Recording either analogue input, or digitising to 1 bit and counting frequency directly.
I’m going to try the latter first.

I know about RB’s pic sound playback, but IIRC the PBP implementation could not be fast enough.
Cheers, Art.

Normnet
- 9th April 2015, 08:49
It can be done and it sounds decent.

Norm

Art
- 9th April 2015, 11:16
Which method and at what speed are you talking about?
Even at 10MHz with midrange pic I can:


loop:
outputpin = inputpin
goto loop

and that starts to get somewhat intelligible, but you couldn’t do anything with it.
If I sample the audio frequency for a period, then set the HPWM,
I find the more often I set the HPWM, the less gate time I get to count the input.

Normnet
- 9th April 2015, 13:58
Art

I used a 18F26K20 hardware PWM and a timer interrupt to set 10 bit data read from an SD card WAV file to an audio amp at a 44.1K data rate.
If I remember right that's CD mono quality.
There are very few components i.e. PIC, SD card, audio amp and a speaker.


Norm

Art
- 10th April 2015, 03:09
If the CD player had a 1 bit DAC.
I’ve used RB’s audio reading from EEPROM fine in projects, the slow down is processing incoming audio as well.
I’ll wait for a faster crystal to continue, but might be better off measuring the width of an audio wave rather than counting zero crossings,
so then there is more time to do something with the data.

HPWM command is a bit crook as well trying to update it fast.
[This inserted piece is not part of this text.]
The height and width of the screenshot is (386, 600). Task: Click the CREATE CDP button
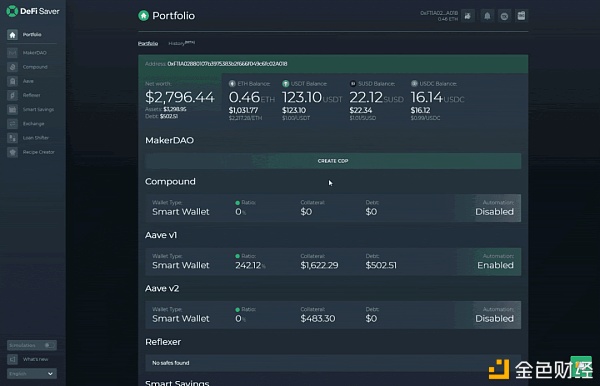(x=333, y=161)
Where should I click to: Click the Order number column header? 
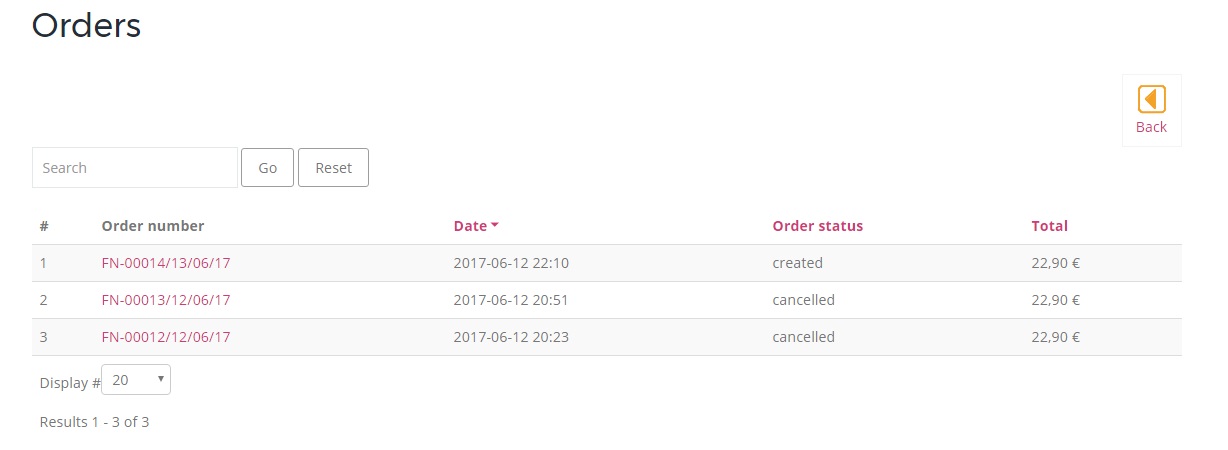[x=152, y=226]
I’m sure it has to figure out,
and write all four registers associated with HPWM each time it’s called.
I got it smoother by limiting the frequency range and only altering the PR2 value.
Still I don’t think it can be saved to EEPROM, even if interleaved to avoid the 10ms wait.

I have so far kind of a voice controlled PWM, some fun could be had there, so I’ll look at making that faster.

HenrikOlsson
- 10th April 2015, 06:31
Yeah, the HPWM command adds a bit of overhead (write configuration register, period register, duty register) so if you need fast duty cycle updates just configure the CCP module manually and write the duty register each update.

ruijc
- 10th April 2015, 09:19
Hi guys,

This is a very interesting topic.
Does anyone has a sample code so we can try?

Regards
Rui

Art
- 10th April 2015, 13:56
It’s really a matter of reading a pin for a period and outputting that frequency.
You could probably use PULSIN for a period after sorting out mic hardware to trigger the pic input.
I used an LM358 op-amp to drive a condenser mic.

I’m using DT’s timer, and most assembler now, but still a simple program.
On interrupt, a frequency value is written to hardware PWM one way or another (that I haven’t settled on),
then the frequency variable cleared before returning to main program.
The main program only counts audio transitions with the frequency variable in a loop.

Tonight I got desperate and connected a 64.5 MHz crystal to the pic 16F628A and it works fine!
I don’t know if it’s actually clocking at that frequency, but I have used 24/25 MHz crystals which have always gone fine,
and it’s now much faster than them.

Art
- 12th April 2015, 11:45
The example where it’s the loudest in the video (quite an obvious one),
I think I would have 80’s style speech recognition down.
That variation of the code was very repeatable for words/phrases.